The world was transfixed when horrific images of Paris’ Notre-Dame cathedral engulfed in flames were broadcast across social media. Global news outlets in nearly every country were live-streaming the devastating fire across platforms like Facebook, Twitter and YouTube.
However, those watching the live-streamed broadcast on YouTube saw something strange—an excerpt from an Encyclopedia Britannica entry regarding the World Trade Center bombing on September 11, 2001 accompanied the footage. And while the text box may seem like a complete non-sequitur, it was actually a disclaimer meant to discourage the spread of what YouTube’s algorithms mistakenly flagged as a “conspiracy theory” or “fake news.”
As it turned out, the columns of smoke rising from the Gothic cathedral bore a startling resemblance to those of 9/11–and YouTube’s anti-conspiracy software was quick to kick into gear.
YouTube later apologized for the disclaimer. According to Bloomberg, a company spokesman said:
“We are deeply saddened by the ongoing fire at the Notre-Dame cathedral … These panels are triggered algorithmically and our systems sometimes make the wrong call. We are disabling these panels for live streams related to the fire.”
The text boxes were introduced to YouTube last year in an announcement by Chief Executive Officer Susan Wojcicki, who touted the system–which relies on websites including Wikipedia–as a new tool that would lead to a cessation of fake news videos’ virality on the platform.
At the time, the CEO said:
“When there are videos that are focused around something that’s a conspiracy — and we’re using a list of well-known internet conspiracies from Wikipedia — then we will show a companion unit of information from Wikipedia showing that here is information about the event.”
Last year’s announcement came as YouTube, a division of Alphabet Inc.’s Google, came under fire for allowing its algorithm to direct traffic from so-called “moderate” mainstream content to videos seen as on the fringes of political discourse, including holocaust denial videos, 9/11 conspiracy theories, hoaxes and a host of other videos ranging from the misleading to the outright false that are seen as contributing to a growing culture of viral “fake news” on the web.
Yet the new system–which YouTube claims generates information boxes below videos “tens of millions” of times per week– has hardly sated critics of social media giants including Twitter, Facebook and Google.
Just last month, video footage of the attack on mosques in New Zealand was unrolled across various social media video-streaming platforms ranging from Twitter to YouTube and LiveLeak, leading to a frenzied effort to pull the videos from sites across the web.

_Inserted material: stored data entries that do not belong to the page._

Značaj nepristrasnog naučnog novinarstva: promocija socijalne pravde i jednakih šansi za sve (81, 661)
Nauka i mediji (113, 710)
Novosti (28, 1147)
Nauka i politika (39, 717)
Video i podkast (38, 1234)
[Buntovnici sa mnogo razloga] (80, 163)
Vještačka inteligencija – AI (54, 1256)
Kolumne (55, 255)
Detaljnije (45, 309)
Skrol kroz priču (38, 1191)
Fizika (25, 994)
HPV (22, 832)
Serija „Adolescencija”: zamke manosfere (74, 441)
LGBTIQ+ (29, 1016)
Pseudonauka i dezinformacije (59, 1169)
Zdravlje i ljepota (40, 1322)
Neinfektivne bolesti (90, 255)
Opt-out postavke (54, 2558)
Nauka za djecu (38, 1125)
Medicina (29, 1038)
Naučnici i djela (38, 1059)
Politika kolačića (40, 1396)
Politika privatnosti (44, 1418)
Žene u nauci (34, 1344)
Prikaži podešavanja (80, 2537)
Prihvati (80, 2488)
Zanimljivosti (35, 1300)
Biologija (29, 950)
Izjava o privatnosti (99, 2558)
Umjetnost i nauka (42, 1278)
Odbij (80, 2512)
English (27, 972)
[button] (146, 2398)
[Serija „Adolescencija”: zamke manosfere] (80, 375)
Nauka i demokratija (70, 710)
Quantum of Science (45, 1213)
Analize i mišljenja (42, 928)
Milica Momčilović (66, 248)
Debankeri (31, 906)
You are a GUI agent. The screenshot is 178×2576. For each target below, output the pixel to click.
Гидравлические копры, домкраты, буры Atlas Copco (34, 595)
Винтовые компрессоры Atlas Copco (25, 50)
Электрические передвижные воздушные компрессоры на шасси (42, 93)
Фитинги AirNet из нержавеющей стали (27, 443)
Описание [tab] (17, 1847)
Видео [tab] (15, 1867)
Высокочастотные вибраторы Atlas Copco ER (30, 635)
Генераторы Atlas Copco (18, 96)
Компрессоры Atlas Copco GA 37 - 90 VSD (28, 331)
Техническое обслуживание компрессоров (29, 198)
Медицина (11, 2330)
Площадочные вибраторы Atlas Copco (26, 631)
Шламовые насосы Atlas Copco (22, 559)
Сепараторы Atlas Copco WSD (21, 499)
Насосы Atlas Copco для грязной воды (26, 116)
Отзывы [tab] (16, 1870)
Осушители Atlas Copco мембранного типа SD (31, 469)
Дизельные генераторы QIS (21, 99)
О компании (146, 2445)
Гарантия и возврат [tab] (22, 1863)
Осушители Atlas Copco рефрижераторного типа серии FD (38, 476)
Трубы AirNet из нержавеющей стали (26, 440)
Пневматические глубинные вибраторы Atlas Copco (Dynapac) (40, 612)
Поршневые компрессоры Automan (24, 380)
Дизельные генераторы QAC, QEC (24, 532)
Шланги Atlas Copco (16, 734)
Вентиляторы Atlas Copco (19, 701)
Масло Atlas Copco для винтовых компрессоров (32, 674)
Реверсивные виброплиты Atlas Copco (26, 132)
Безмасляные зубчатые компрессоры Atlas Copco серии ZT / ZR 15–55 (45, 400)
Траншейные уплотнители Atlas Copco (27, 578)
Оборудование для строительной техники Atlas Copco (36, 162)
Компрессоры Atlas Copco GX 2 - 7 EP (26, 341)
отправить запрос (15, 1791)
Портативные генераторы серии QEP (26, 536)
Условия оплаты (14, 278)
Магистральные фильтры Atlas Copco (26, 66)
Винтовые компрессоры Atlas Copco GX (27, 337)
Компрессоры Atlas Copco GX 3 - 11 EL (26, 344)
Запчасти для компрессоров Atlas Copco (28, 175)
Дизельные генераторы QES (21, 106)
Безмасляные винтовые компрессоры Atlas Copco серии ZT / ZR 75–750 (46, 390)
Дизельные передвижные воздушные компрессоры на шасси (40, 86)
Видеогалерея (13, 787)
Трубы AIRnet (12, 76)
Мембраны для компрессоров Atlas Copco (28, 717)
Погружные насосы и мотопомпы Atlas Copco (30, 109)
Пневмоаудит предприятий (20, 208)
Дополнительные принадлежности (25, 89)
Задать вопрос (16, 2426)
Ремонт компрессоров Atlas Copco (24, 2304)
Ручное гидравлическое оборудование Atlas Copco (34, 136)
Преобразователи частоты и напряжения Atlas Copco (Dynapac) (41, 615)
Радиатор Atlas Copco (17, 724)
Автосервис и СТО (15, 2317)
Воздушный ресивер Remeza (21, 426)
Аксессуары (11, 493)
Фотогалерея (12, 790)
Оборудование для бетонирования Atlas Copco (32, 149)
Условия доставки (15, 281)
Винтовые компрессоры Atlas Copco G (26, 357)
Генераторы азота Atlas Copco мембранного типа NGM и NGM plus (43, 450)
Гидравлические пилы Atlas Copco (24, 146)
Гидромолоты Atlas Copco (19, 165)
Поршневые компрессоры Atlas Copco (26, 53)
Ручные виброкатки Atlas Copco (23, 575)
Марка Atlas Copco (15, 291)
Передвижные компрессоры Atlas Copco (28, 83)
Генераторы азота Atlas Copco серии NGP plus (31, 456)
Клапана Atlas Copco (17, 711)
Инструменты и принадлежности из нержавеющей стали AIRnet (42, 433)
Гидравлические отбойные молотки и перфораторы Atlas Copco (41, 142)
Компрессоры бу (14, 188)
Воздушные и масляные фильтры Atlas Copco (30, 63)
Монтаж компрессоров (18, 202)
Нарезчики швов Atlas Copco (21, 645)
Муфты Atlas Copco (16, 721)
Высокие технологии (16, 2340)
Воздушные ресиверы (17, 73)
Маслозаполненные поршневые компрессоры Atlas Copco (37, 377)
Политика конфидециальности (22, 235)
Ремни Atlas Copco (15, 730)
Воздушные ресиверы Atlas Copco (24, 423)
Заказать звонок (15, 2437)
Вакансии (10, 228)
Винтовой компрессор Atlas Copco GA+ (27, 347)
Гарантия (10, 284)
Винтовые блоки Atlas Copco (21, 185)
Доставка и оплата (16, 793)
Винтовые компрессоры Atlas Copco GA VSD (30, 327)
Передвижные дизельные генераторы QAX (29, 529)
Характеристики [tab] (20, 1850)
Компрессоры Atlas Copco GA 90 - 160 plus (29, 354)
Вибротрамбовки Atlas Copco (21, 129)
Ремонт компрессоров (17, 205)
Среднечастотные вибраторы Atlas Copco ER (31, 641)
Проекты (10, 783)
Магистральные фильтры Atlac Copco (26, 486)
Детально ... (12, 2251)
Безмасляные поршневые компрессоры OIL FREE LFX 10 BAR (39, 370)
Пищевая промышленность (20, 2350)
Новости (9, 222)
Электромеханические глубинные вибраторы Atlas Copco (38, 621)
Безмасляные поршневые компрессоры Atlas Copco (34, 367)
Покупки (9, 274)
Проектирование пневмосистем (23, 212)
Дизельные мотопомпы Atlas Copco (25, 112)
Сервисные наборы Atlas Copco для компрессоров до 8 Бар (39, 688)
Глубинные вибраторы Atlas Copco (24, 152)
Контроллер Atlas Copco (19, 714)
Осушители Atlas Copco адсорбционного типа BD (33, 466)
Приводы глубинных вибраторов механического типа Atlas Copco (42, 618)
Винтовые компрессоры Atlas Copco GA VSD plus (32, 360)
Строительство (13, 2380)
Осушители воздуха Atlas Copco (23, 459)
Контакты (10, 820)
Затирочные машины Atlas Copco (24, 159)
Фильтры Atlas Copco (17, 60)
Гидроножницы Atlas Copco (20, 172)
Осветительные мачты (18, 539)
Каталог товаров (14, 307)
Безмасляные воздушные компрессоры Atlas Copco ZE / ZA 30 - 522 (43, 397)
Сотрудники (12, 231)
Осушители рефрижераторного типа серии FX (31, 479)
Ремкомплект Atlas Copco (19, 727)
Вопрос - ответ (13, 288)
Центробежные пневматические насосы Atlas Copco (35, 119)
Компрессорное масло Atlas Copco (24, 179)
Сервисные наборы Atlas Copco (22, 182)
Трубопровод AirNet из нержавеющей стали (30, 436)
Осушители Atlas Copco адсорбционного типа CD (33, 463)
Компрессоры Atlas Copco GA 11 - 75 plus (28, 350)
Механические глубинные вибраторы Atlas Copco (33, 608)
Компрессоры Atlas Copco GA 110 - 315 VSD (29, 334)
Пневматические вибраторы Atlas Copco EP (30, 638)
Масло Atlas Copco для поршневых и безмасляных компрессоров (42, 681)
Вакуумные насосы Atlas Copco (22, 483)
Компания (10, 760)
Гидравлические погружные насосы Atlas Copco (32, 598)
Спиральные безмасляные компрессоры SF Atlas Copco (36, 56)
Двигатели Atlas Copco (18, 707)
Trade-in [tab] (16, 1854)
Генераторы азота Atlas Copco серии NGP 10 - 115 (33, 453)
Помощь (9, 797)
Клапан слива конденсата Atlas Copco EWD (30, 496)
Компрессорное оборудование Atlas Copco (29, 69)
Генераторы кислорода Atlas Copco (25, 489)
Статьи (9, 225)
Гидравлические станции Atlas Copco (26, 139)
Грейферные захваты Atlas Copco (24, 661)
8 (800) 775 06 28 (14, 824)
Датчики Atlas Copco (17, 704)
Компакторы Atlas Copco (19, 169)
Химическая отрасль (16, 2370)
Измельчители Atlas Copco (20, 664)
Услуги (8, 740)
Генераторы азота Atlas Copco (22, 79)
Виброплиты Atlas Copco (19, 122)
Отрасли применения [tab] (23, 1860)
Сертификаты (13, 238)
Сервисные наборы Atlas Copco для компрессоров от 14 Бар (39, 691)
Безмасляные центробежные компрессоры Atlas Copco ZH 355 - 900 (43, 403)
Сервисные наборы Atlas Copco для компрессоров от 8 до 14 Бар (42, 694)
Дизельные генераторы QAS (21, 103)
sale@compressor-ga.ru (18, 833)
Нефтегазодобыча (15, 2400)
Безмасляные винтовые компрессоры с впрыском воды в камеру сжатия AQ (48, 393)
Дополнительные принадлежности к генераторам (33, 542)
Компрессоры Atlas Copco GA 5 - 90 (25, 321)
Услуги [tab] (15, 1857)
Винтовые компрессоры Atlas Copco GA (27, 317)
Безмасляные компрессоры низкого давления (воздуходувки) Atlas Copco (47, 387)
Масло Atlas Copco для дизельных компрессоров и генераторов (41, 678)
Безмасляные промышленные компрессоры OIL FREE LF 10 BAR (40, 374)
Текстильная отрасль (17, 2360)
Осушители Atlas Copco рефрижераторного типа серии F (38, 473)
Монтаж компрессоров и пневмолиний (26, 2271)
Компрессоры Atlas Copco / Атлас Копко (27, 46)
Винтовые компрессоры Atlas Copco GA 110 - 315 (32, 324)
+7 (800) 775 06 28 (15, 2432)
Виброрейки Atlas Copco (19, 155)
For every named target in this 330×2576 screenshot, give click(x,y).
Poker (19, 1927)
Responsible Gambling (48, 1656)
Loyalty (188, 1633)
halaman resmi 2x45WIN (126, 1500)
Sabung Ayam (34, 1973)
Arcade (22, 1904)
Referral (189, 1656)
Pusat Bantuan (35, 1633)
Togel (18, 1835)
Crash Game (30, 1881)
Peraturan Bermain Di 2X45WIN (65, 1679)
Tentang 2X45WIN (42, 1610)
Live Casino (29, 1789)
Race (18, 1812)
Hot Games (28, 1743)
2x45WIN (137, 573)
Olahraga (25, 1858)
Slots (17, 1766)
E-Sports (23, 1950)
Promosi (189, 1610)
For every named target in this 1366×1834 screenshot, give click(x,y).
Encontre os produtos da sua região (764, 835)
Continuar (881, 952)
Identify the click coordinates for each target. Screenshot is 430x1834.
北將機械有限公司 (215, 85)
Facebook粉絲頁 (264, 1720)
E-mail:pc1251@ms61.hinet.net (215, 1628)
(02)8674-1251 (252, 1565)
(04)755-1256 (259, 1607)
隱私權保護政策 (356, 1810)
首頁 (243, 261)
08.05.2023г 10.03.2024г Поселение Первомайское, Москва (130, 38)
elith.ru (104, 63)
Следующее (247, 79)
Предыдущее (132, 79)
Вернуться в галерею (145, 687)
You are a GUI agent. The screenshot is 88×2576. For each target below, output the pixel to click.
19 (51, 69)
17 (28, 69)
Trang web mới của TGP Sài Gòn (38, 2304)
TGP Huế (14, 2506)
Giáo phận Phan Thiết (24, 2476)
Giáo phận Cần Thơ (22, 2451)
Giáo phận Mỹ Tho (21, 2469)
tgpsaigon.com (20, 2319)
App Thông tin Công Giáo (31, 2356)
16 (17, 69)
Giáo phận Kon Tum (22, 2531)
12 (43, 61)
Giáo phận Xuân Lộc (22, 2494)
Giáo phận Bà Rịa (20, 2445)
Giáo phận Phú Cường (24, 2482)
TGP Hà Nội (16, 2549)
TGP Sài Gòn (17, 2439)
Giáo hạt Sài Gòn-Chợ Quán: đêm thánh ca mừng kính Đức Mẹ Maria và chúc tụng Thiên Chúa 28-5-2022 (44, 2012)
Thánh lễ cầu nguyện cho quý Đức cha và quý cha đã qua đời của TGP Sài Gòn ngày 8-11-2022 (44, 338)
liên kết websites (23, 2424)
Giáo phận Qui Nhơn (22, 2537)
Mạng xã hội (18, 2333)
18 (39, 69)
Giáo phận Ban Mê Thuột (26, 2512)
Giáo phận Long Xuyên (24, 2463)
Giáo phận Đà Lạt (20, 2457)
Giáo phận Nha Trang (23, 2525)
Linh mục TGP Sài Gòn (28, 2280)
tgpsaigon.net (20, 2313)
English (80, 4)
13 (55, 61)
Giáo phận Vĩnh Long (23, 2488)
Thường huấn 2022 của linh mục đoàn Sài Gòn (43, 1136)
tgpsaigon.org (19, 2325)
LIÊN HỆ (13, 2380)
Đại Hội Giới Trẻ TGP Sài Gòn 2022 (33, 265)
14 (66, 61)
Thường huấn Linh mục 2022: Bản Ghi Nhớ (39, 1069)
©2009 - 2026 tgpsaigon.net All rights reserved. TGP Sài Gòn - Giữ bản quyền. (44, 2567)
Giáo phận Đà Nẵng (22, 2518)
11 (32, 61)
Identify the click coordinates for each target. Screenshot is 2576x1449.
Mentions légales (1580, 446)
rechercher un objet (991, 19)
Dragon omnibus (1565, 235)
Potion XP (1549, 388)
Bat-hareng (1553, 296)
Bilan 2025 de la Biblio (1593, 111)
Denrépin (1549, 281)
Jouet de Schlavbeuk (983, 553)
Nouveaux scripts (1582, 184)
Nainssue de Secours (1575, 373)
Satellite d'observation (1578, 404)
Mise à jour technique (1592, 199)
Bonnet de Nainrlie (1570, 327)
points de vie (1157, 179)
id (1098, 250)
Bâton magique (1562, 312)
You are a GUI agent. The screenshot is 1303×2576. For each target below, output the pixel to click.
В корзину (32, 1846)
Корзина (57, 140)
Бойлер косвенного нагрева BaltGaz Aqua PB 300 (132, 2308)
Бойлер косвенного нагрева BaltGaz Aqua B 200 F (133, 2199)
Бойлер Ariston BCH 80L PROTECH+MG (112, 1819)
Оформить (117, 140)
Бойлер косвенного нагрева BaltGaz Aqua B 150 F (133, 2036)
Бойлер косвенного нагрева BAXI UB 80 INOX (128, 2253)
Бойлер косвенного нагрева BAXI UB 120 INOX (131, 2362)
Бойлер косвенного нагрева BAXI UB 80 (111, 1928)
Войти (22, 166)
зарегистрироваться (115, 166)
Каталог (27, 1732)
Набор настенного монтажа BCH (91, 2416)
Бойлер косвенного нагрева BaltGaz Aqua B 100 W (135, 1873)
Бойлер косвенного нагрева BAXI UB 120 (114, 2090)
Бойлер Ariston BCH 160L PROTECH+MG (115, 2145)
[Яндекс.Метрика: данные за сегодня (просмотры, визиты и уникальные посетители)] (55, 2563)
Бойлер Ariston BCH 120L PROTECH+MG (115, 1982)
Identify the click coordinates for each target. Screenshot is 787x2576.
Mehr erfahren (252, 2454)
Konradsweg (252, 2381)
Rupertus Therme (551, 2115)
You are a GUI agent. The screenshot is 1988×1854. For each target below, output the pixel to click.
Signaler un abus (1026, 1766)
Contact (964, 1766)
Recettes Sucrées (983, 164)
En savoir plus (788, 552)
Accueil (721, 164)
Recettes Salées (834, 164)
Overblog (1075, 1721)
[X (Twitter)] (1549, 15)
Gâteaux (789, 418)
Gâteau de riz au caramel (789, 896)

The Wall Street Journal called the video’s rapid spread “a gruesome example of how social-media platforms can be used to spread terror despite heavy spending by their owners to contain it.”
Government officials in the United States and Europe also called on social media platforms to create new ways to halt the spread of “toxic videos” and “hate content,” while New Zealand’s authorities warned netizens that they may face up to ten years in prison for possessing the video.
However, as Monday’s warning shows, attempts to introduce automated censorship or advisory filters can often lead to false-positives and the removal or mislabeling of decidedly non-“toxic” information that is of interest to the public.